Por lo tanto, mi deseo es que, dentro de un año, diez o de otros cuarenta, se pueda decir sin miedo lo que se piensa, porque siga vigente como derecho que hay libertad en lo que se piense, se lean libros tal y como fueron escritos o se acuda a una manifestación a favor o en contra de lo que sea. También sé que dirán que por qué no hablo de la educación, la sanidad, el machismo y su procesión de muertes, abusos y discriminaciones; de la inseguridad creciente, la desigualdad social, la inmigración, la dependencia, el racismo, los salarios, el caciquismo encubierto o el cambio climático.
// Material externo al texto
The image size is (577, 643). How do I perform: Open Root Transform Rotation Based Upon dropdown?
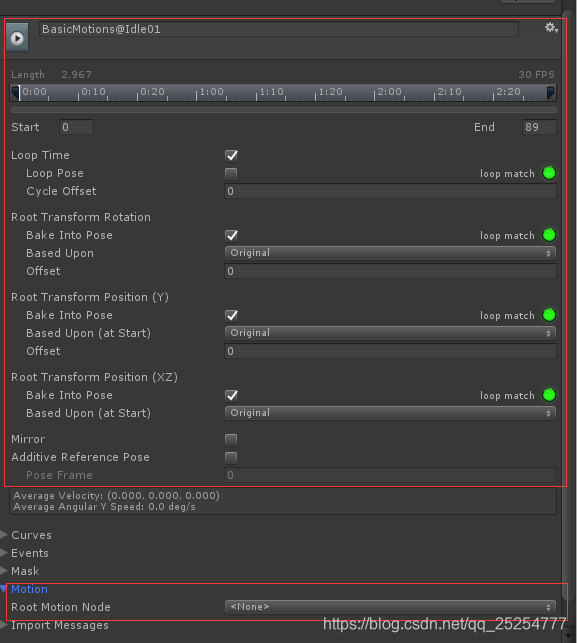click(x=390, y=253)

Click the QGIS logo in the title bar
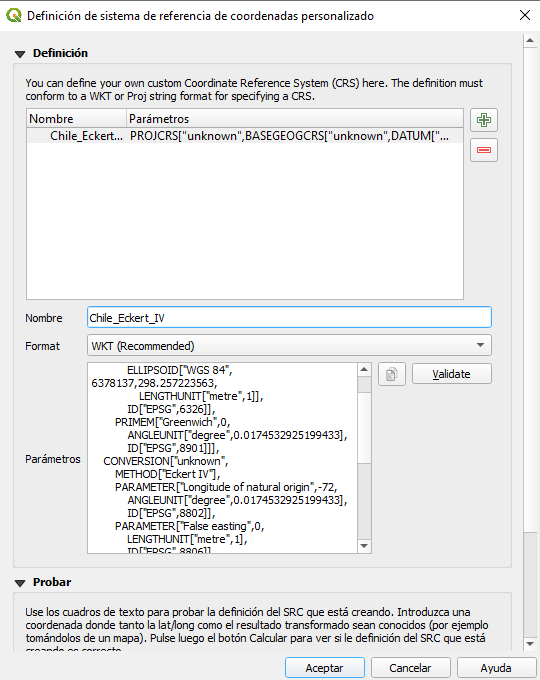[x=13, y=16]
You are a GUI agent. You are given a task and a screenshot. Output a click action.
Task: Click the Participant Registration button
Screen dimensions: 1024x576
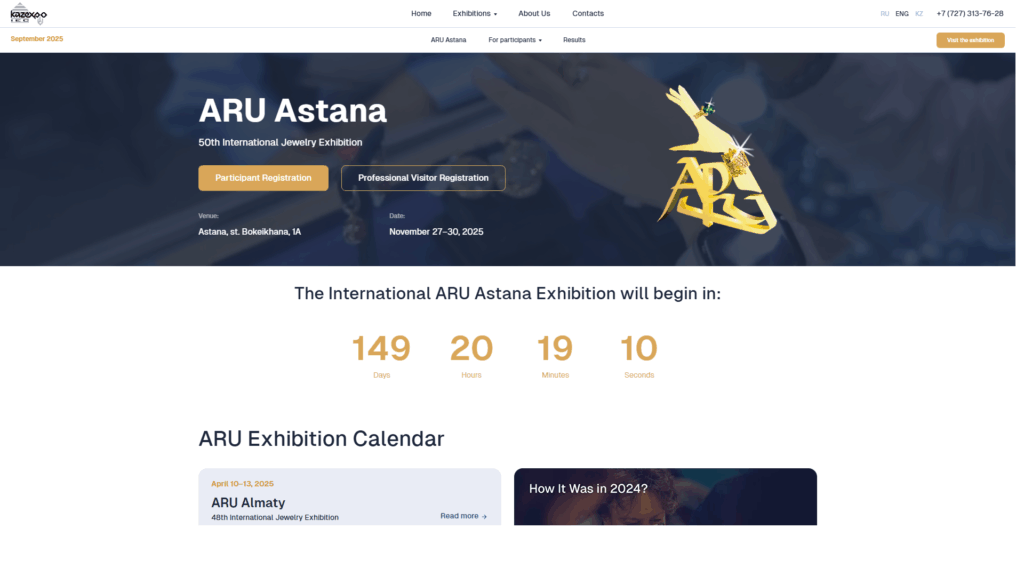[x=265, y=179]
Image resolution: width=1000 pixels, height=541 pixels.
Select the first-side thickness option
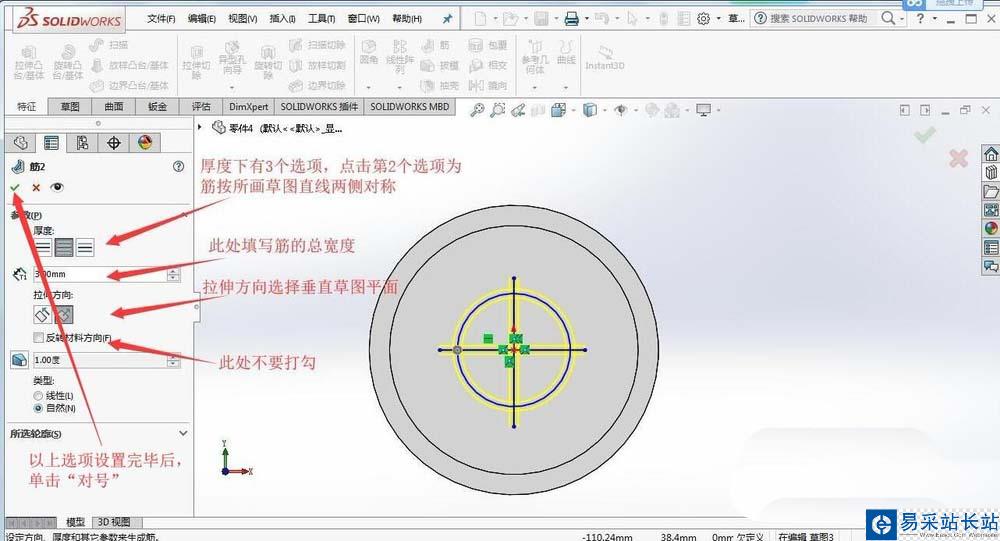click(x=43, y=246)
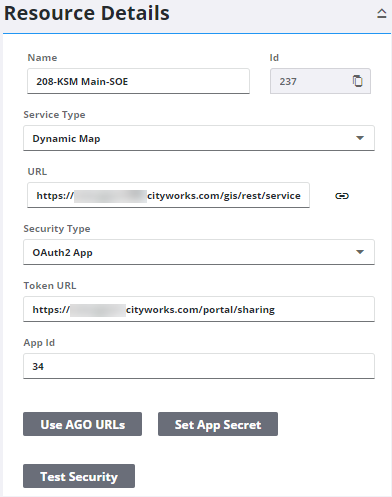This screenshot has width=392, height=497.
Task: Collapse the Resource Details panel
Action: tap(381, 14)
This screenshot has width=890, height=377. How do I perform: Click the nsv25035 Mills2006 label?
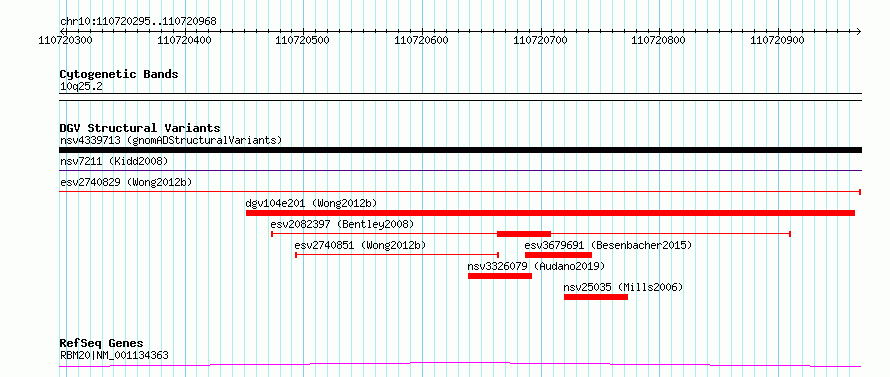623,287
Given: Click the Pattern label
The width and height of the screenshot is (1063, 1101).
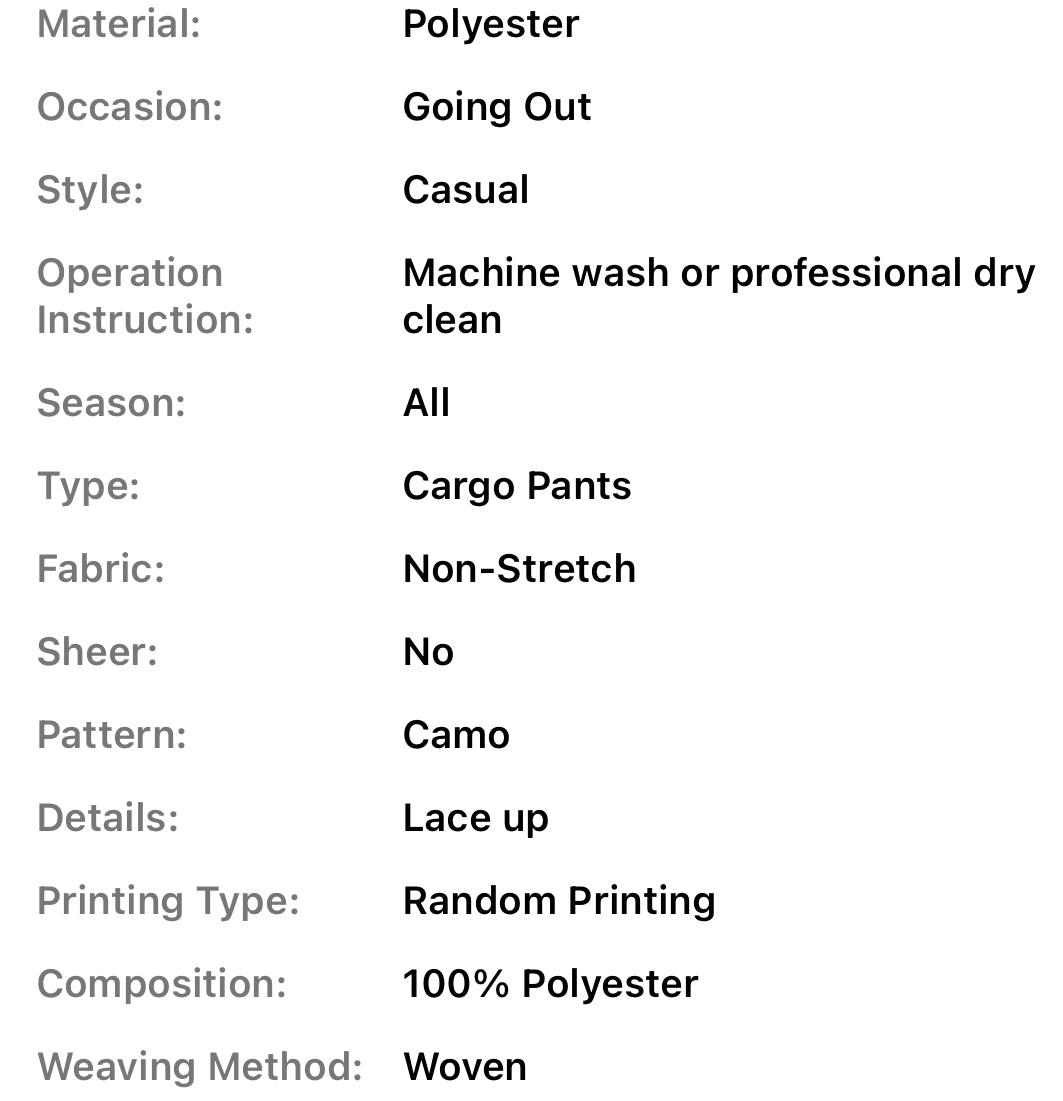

Pues porque de todo eso he hablado y hablaré siempre, y es obvio que, si se atenta contra la libertad de expresión, todos esos asuntos quedarán ocultos bajo la fanfarria patriotera de aquellos a quienes se les llena la boca con la palabra España. También me opongo a quienes, en aras de un progresismo a ultranza, echan leña a la hoguera inquisitorial. Es decir, la libertad de expresión debe funcionar en todas las direcciones, y es hora de que aprendamos a ir contra los argumentos, no contra quien los esgrime. Descalificar a una persona no desmonta su discurso, porque, ya saben, la verdad es la verdad, la diga Agamenón o su porquero. Pues miren, resulta que la España de verdad es todo eso que he mencionado, que afecta a la inmensa mayoría de las personas que habitan nuestro país. Así de simple.